→ **Problem details**: Lines below starting with the line with "CONTACT [button] (931, 50)" and going on through the line with "Garajes, circuitos, coches, camiones" must be output exactly; the rest of the records must be left out.

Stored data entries
******
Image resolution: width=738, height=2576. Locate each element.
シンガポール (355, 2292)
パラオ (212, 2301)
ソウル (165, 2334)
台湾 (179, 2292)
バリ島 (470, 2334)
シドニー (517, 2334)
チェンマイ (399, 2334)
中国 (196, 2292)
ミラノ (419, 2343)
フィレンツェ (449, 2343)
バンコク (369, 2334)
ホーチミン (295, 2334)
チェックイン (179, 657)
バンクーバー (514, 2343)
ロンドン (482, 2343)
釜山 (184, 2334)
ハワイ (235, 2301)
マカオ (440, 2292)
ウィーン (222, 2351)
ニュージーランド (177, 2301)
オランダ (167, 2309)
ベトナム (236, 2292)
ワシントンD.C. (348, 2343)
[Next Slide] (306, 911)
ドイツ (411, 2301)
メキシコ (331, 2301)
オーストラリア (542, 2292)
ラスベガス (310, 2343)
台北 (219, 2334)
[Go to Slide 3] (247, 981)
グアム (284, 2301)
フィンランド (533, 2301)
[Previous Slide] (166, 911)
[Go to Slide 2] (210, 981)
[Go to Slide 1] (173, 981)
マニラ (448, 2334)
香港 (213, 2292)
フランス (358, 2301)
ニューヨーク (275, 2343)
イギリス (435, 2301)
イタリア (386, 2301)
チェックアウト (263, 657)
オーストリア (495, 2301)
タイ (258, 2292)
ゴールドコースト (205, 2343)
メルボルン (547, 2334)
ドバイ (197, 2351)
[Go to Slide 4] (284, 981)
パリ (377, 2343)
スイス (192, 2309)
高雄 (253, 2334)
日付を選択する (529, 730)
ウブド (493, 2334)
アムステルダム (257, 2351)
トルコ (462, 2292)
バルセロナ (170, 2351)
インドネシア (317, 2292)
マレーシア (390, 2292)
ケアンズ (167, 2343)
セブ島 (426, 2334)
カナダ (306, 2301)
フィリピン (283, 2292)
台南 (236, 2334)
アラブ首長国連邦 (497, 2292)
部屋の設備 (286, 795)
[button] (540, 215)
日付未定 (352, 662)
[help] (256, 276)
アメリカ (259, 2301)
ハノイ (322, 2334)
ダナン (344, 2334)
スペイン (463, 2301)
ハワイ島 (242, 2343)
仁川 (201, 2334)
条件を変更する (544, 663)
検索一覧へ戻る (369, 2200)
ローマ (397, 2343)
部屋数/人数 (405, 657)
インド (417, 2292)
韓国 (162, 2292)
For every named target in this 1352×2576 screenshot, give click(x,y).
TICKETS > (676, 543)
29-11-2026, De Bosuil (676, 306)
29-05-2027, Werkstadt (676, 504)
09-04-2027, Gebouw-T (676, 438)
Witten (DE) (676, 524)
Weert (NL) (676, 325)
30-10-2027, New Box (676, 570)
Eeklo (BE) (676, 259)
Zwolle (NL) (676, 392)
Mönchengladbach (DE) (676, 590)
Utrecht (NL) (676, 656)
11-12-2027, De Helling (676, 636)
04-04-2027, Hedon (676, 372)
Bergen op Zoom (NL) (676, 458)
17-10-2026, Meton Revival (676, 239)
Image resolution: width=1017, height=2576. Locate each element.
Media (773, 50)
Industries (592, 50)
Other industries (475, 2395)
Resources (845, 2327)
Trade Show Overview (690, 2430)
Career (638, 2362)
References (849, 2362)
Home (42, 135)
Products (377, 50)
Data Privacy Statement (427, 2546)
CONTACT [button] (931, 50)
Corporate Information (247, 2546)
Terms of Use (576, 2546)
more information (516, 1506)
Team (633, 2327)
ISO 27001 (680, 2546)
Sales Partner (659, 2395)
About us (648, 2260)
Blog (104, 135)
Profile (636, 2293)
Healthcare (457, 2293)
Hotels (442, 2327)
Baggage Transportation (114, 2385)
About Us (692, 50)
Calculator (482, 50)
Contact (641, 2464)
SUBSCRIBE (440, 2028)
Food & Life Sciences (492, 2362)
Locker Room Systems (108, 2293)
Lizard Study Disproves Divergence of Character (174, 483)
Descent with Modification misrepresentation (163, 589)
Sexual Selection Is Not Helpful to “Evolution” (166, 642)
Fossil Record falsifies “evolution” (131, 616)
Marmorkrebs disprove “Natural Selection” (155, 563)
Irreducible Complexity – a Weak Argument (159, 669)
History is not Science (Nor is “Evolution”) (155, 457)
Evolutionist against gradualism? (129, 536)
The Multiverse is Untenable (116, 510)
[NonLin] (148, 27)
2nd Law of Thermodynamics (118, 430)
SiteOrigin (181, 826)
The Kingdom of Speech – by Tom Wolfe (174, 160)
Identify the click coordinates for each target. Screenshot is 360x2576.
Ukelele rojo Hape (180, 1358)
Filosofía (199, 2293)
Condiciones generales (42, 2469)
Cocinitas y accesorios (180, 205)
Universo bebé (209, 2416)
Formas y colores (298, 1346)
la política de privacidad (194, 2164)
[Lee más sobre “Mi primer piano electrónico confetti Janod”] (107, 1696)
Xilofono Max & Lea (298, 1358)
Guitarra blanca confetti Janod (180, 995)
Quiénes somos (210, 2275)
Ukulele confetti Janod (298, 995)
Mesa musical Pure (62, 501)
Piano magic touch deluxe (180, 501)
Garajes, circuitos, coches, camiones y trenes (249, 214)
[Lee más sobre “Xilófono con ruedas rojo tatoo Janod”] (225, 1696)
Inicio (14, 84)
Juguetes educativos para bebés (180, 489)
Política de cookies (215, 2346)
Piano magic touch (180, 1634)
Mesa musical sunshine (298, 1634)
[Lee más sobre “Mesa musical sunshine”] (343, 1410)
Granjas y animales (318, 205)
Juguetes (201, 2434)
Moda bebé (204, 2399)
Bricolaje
******
→ **Response to the task**:
CONTACT [button] (931, 50)
Corporate Information (247, 2546)
Terms of Use (576, 2546)
more information (516, 1506)
Team (633, 2327)
ISO 27001 (680, 2546)
Sales Partner (659, 2395)
About us (648, 2260)
Blog (104, 135)
Profile (636, 2293)
Healthcare (457, 2293)
Hotels (442, 2327)
Baggage Transportation (114, 2385)
About Us (692, 50)
Calculator (482, 50)
Contact (641, 2464)
SUBSCRIBE (440, 2028)
Food & Life Sciences (492, 2362)
Locker Room Systems (108, 2293)
Lizard Study Disproves Divergence of Character (174, 483)
Descent with Modification misrepresentation (163, 589)
Sexual Selection Is Not Helpful to “Evolution” (166, 642)
Fossil Record falsifies “evolution” (131, 616)
Marmorkrebs disprove “Natural Selection” (155, 563)
Irreducible Complexity – a Weak Argument (159, 669)
History is not Science (Nor is “Evolution”) (155, 457)
Evolutionist against gradualism? (129, 536)
The Multiverse is Untenable (116, 510)
[NonLin] (148, 27)
2nd Law of Thermodynamics (118, 430)
SiteOrigin (181, 826)
The Kingdom of Speech – by Tom Wolfe (174, 160)
Identify the click coordinates for each target. Screenshot is 360x2576.
Ukelele rojo Hape (180, 1358)
Filosofía (199, 2293)
Condiciones generales (42, 2469)
Cocinitas y accesorios (180, 205)
Universo bebé (209, 2416)
Formas y colores (298, 1346)
la política de privacidad (194, 2164)
[Lee más sobre “Mi primer piano electrónico confetti Janod”] (107, 1696)
Xilofono Max & Lea (298, 1358)
Guitarra blanca confetti Janod (180, 995)
Quiénes somos (210, 2275)
Ukulele confetti Janod (298, 995)
Mesa musical Pure (62, 501)
Piano magic touch deluxe (180, 501)
Garajes, circuitos, coches, camiones y trenes (249, 214)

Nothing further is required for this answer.